TPCL: Task Progressive Curriculum Learning for Robust Visual Question Answering

Abstract

Visual Question Answering (VQA) systems are notoriously brittle under distribution shifts and data scarcity. While previous solutions-such as ensemble methods and data augmentation-can improve performance in isolation, they fail to generalise well across in-distribution (IID), out-of-distribution (OOD), and low-data settings simultaneously. We argue that this limitation stems from the suboptimal training strategies employed. Specifically, treating all training samples uniformly-without accounting for question difficulty or semantic structure-leaves the models vulnerable to dataset biases. Thus, they struggle to generalise beyond the training distribution.
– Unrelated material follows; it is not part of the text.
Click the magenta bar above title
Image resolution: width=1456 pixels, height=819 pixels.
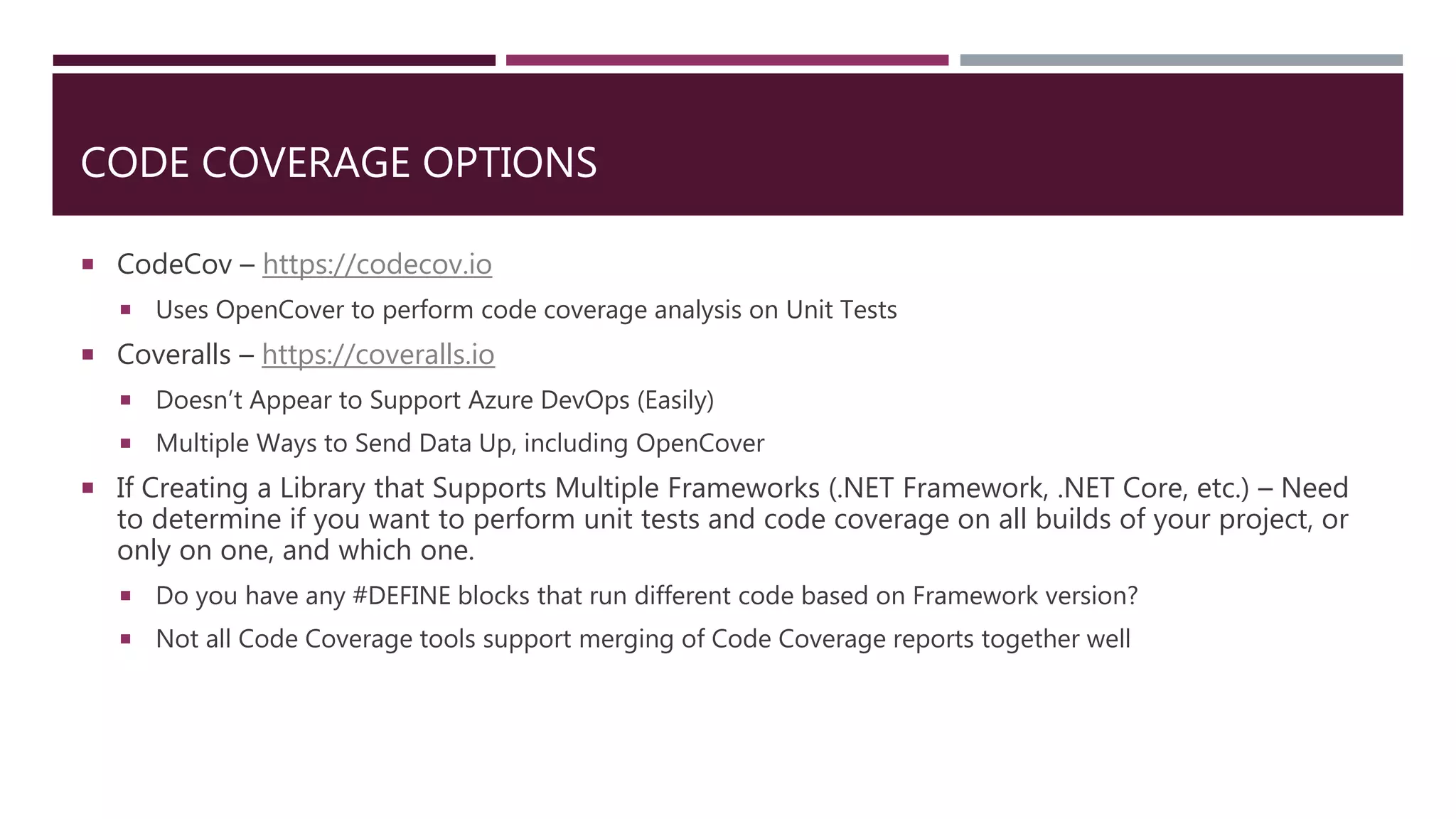coord(727,60)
To address this issue, we introduce Task-Progressive Curriculum Learning (TPCL)-a simple, model-agnostic framework that progressively trains VQA models using a curriculum built by jointly considering question type and difficulty. Specifically, TPCL first groups questions based on their semantic type (e.g., yes/no, counting) and then orders them using a novel Optimal Transport-based difficulty measure. Without relying on data augmentation or explicit debiasing, TPCL improves generalisation across IID, OOD, and low-data regimes and achieves state-of-the-art performance on VQA-CP v2, VQA-CP v1, and VQA v2. It outperforms the most competitive robust VQA baselines by over 5% and 7% on VQA-CP v2 and v1, respectively, and boosts backbone performance by up to 28.5%.